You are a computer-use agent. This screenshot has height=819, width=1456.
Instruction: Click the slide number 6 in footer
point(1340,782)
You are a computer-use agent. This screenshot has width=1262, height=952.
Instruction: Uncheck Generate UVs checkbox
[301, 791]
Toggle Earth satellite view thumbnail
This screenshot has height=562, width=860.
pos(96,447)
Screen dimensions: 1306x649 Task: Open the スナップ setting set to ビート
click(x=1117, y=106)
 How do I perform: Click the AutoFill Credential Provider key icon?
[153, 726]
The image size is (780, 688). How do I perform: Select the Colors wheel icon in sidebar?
-------------------------
* _EXERCISE_
Using the data above, return each line that includes the word "agent".

* _TASK OUTPUT_
You are a computer-use agent. This screenshot has height=819, width=1456.
You are a computer-use agent. This screenshot has width=1262, height=952.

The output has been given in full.